The importance of working as part of a network
The project, which began in 2013, was supported by Obra social "la Caixa", within the CaixaProInfancia program, until 2018. Since 2014, Càritas Catalunya has also joined as a collaborator. In 2018, the project wins a grant in the call for aid from the Ordesa Foundation to "improve the quality of life, health and nutrition of children without resources and at risk of social exclusion". Moreover, the involvement of local agents is another key to its success, since coordinated action between local entities, schools, CAPS and social services allows to offer comprehensive eye care to children during the period of greatest importance for visual development (from 4 to 8 years). In 2019, it received support from Barcelona City Council through a grant to continue improving the vision and quality of life of schoolchildren at risk of social exclusion.
In 2019, the IMO Foundation's Eye Health Programme for Disadvantaged Children closed with 1,524 free eye examinations (687 first visits and 837 follow-up checks), distributed over 7 campaigns in Barcelona (Nou Barris), Badalona, Tarragona, Hospitalet, Terrassa, Lleida and Madrid.

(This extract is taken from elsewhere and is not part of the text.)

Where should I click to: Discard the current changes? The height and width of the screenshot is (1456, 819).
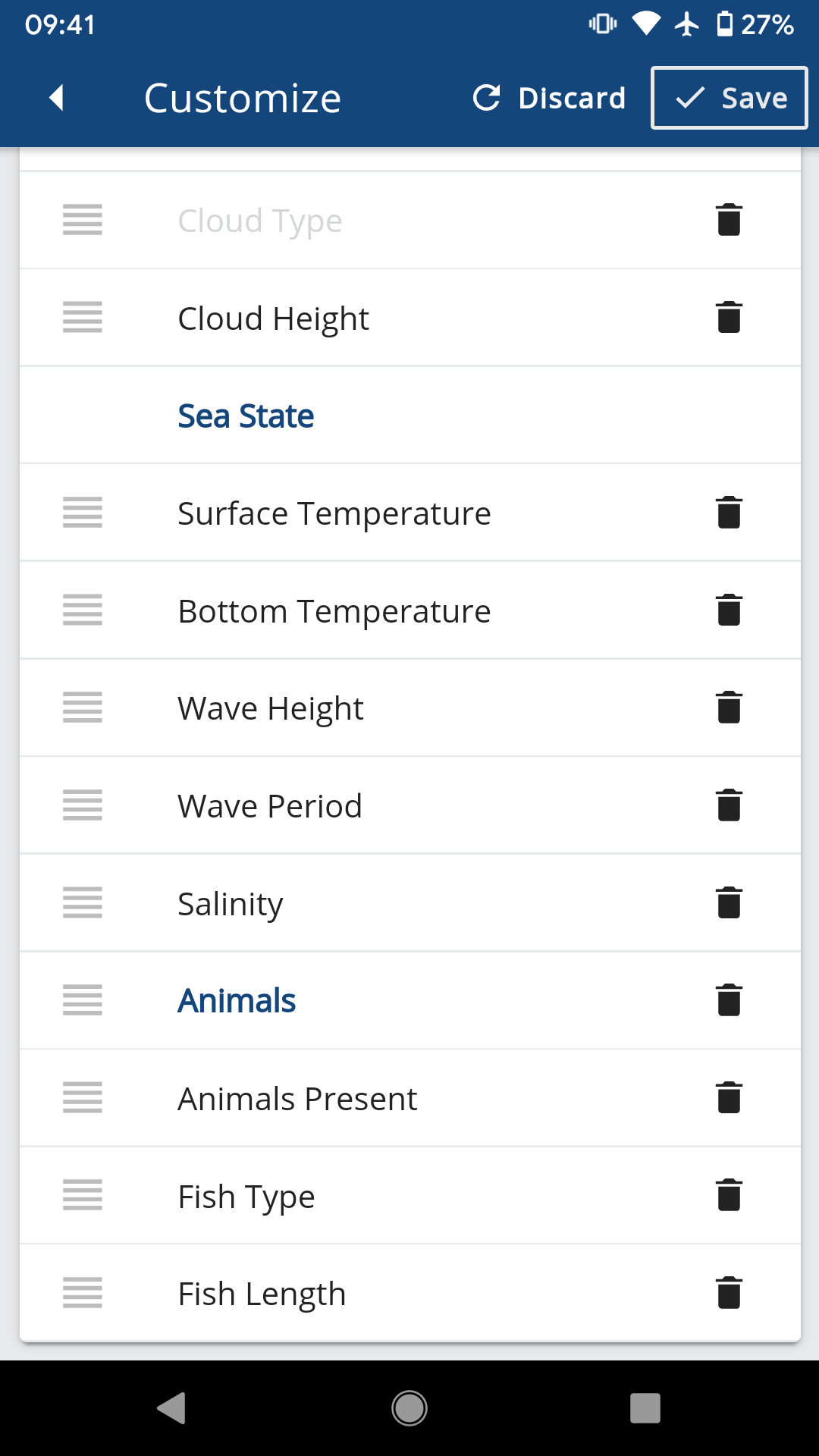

As a result of these actions, 261 eye diseases have been detected among the new schoolchildren taking part in the programme, which had gone unnoticed until now. These schoolchildren are referred by the professionals at each centre, a key element in detecting vision problems among the most vulnerable students. The most frequent diagnoses are refractive defects (myopia, hyperopia and astigmatism), followed by "lazy eye" and strabismus, also very common in childhood. In addition, the follow-up of two visits a year offered in the project's development areas has made it possible to closely monitor the evolution of the students who were already part of the programme and, with it, to detect another 48 cases of new pathologies in the students who had already been visited. This is due to the fact that the vision is in the process of formation during the first decade of life and changes are common.

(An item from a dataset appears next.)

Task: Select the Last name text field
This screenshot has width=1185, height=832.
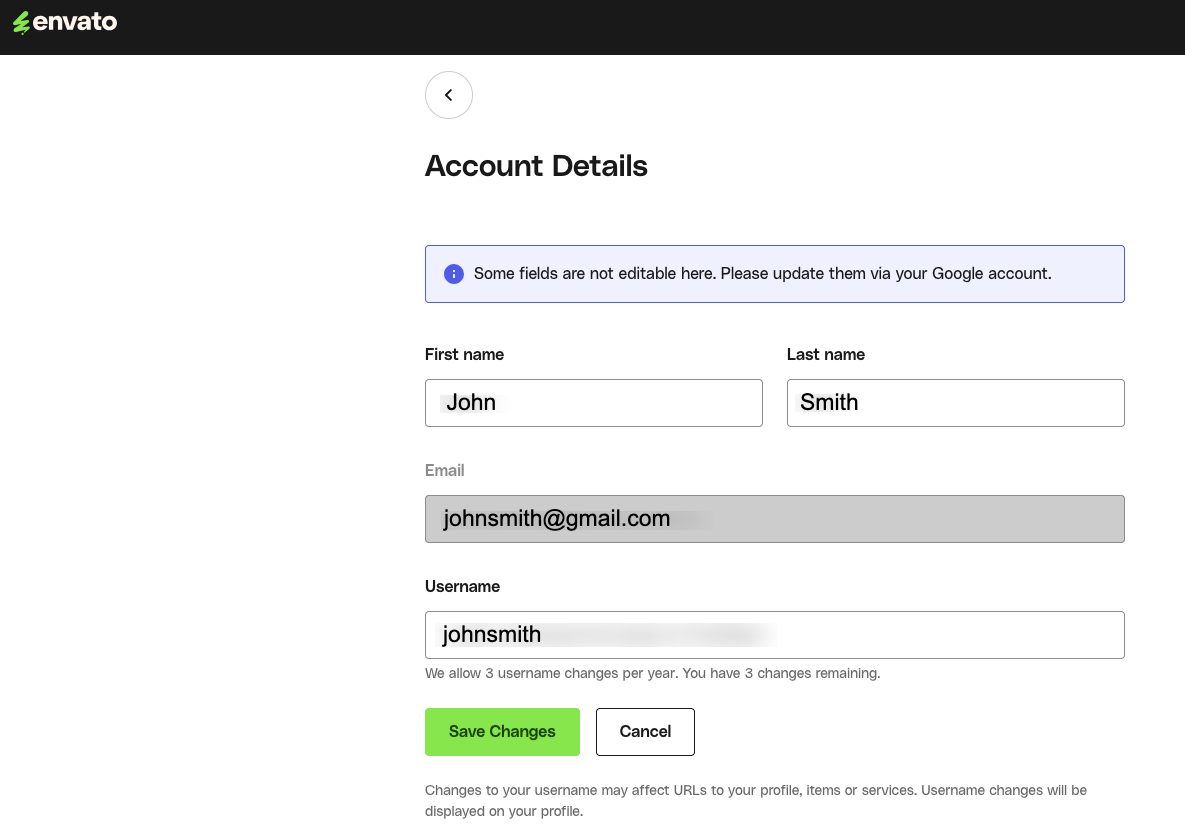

It is therefore important to ensure appropriate treatment according to the visual needs of the youngest, which has also been provided free of charge by the Eye Health in Disadvantaged Children Programme, with 273 eye corrections, 36 patch occlusions and 11 medical treatments. These new treatments are in addition to the maintenance of 307 glasses in schoolchildren who have not had to change their prescription.

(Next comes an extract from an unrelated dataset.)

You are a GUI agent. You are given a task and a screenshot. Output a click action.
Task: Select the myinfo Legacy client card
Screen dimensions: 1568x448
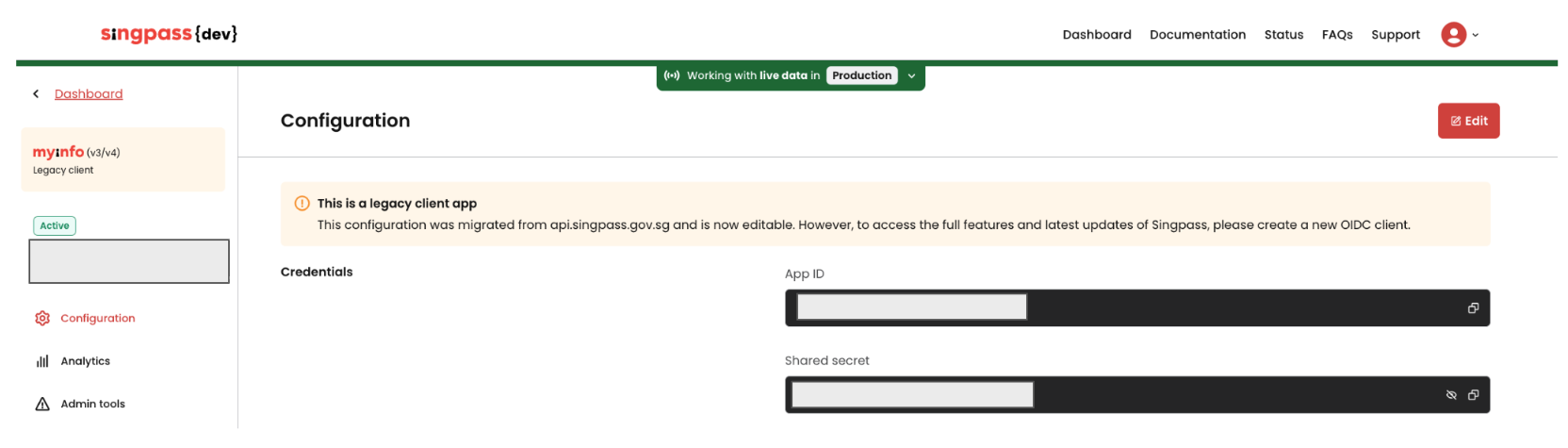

The continuity of the IMO Foundation project has made it possible to increase the preventive culture and achieve greater involvement of the schoolchildren's environment, which is key to promoting the diagnosis of hidden pathology with free eye check-ups and adherence to prescribed treatments. In this sense, the 2019 report "The state of children's visual health in Spain: how it has changed since 2016", presented by the public utility association Visión y Vida, states that almost half of the school children in Spain could have an uncorrected vision problem (56.3%), since they have failed one or more screening tests, while only one in ten families suspects it (11.4%). These data contrasts positively with those obtained in our campaigns, since of the total number of children visited for the first time during 2019, only 17% presented hidden visual pathologies. This improvement is due, in part, to our continued action since 2013, which through informative talks for families and the commitment of the teaching team, has managed to increase awareness of eye pathologies in children. This small victory motivates us to continue with this project in 2020, which has already changed the lives of more than 4,000 children.